The Unwilling(93)



A different scream, she could tell.

A different scream and a different soul.



* * *



For Reece, the first two were mostly mechanical. He took some time, but not as much as he normally might.

The first one, he skinned alive.

The second took four tourniquets and a bone saw.

“Can I assume you’ll answer my questions?”

Reece peered down at the last man living, naked as a newborn, and sheeting sweat as he bucked against the restraints, frantically trying to force words past the ball gag in his mouth.

“I beg your pardon.” Reece leaned close, amused.

But the clock really was ticking.

He removed the gag, and the words poured out. “Anything! I’ll tell you anything you want! But please, please don’t, not like them, dear God, Jesus Christ, not like them…”

Reece waited for the tears and silence. Both came quickly. “I have questions,” he said. “If you answer them for me, you won’t die like, you know…” Reece tipped his head at the dead men on the other tables.

“Anything! Please!”

But Reece shushed him like a child. He already knew the answers. This was more about confirmation. “You came here to kill me?” The man dipped his chin, still sobbing. “X hired you?” Another nod. “Any special instructions?”

“F-fifty thousand. Fifty extra if we … if we…”

“It’s okay,” Reece said. “I asked the question. There is no wrong answer.”

“Oh, Jesus…” Sweat sheeted the man’s face, dripped into his eyes. “Fifty thousand if we made you beg.”

“For my life?”

“For the pain to stop.”

“Ah. I see.” Reece pointed his chin at the dead men on the other tables. “Something like that?”

“He wanted it on film.”

“That explains this.” Reece picked up a video camera he’d found in one of the dead men’s satchels. “How much was the contract?”

“Half a million.”

“Plus the fifty?” Reece frowned deeply. It was insulting. Fiddling with the camera, he wedged it onto a shelf, making small adjustments.

From the table, the bound man said, “Nothing personal, right? You know X. You understand how he is. It’s just business.”

“I do know X, that’s true.” Reece spoke distractedly. Video cameras like this were new to the market. He had little experience with them.

“So we’re good, yeah? Just business.”

“Well, I don’t know that we’re good…” Still distracted. Reece checked the lighting, tweaked the angle of the camera. Satisfied, he rolled out a fresh tray of surgical gear.

“Whoa! Hey, man! Come on, now! We had a deal! You said you’d let me go!”

“Actually”—Reece pointed with a skin hook retractor—“I said I wouldn’t kill you like them.”





34


It took hours for Reece to dismember and bag the bodies, then bleach-clean the tables, floor, and instruments. It was grim work, but he needed that time to think about X. A voice inside argued that time alone would solve the problem, that X would, in fact, be executed very soon. As resolutions went, it was simplistic. X was the most vindictive man Reece had ever known, the proof of which now filled two chest freezers in the corner, each bit of body neatly bagged and taped and stacked. Of course, those three men were only the beginning. Reece had seven places he considered safe, and X could not have known he’d choose this one for the girl. He had to assume, then, that X had dispatched as many as seven teams. The specifics didn’t matter. The implications did. X wanted Reece found, tortured, and killed; and cost was not an issue. That risk wouldn’t simply disappear once X was executed.
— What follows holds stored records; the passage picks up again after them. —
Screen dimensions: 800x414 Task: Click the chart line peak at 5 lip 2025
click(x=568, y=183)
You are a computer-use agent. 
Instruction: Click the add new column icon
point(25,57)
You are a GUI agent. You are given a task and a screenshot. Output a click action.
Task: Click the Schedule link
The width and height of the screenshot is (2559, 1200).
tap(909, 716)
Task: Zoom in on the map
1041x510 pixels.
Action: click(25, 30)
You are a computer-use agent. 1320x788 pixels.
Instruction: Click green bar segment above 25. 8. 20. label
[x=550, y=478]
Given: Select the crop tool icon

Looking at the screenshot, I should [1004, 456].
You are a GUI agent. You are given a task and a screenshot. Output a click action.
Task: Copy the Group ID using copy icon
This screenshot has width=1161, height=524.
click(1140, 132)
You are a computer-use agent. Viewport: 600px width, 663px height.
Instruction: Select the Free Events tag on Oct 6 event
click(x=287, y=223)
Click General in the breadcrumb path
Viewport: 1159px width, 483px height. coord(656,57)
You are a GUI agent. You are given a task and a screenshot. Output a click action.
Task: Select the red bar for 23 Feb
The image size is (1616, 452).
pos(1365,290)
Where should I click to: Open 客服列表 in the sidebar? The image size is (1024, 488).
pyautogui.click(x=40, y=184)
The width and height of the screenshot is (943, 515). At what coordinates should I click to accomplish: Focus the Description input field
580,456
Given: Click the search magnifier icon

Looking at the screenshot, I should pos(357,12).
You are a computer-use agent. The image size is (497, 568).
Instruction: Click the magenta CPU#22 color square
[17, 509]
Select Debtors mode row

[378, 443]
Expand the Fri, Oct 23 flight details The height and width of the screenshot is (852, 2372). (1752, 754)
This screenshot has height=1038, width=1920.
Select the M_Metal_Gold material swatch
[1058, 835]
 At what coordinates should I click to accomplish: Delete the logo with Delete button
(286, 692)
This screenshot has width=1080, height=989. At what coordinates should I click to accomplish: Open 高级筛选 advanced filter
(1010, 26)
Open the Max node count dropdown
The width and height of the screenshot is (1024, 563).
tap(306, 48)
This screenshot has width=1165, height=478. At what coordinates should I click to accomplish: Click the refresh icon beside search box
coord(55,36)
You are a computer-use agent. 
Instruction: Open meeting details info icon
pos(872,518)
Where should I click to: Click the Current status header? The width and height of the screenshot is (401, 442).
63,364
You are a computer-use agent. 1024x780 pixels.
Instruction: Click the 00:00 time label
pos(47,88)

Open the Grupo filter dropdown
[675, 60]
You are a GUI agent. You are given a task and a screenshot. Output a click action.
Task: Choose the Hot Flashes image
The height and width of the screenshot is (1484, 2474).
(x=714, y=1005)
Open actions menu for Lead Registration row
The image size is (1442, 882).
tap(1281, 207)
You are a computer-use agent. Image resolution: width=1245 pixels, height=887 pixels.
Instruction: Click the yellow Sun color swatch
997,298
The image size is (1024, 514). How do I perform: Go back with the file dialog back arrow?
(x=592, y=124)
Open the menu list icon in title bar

He had money, lawyers, access to dangerous men. He’d put a contract on Reece’s life just to make a point.

A laugh escaped Reece’s lips, but sounded more like a high-pitched, disbelieving titter. In X’s world, there were unspoken rules and unforgivable sins. Reece was a dead man walking, and starting to feel that way. How much money did X have? Hundreds of millions? A billion? No one could escape that kind of reach. He’d spend his life afraid and running.

Sweet Jesus, he thought. Is this how it feels?

He couldn’t simply run. X’s people would find him, no question. Besides, Reece had too much pride for that. Too much faintheartedness, too—that was becoming sadly evident: the liquid insides, a certain weakness in his limbs. He had to get ahead of this, of X. Reece tried to think it through.

Why did X want him dead?

Because he’d taken the girl after X gave specific orders not to do it.

Why did X care if Reece took the girl?

Because if Sara died, reasonable minds might doubt that Jason French had killed Tyra Norris. Cops might look elsewhere.

But why did that matter?

Because X wanted Jason at Lanesworth.

Why?

Unknown. Unknowable.

What made Jason so important to a man like X?

Good question.

Just how important was he?

That was the rubber on the road.

An hour later, Reece was behind the wheel of a jet-black BMW, peering through darkened grounds at the house where Gibson French lived with his parents. The structure was set back from the road, but undoubtedly had a high-end security system. Plus, the father was a cop, and Reece hated cops.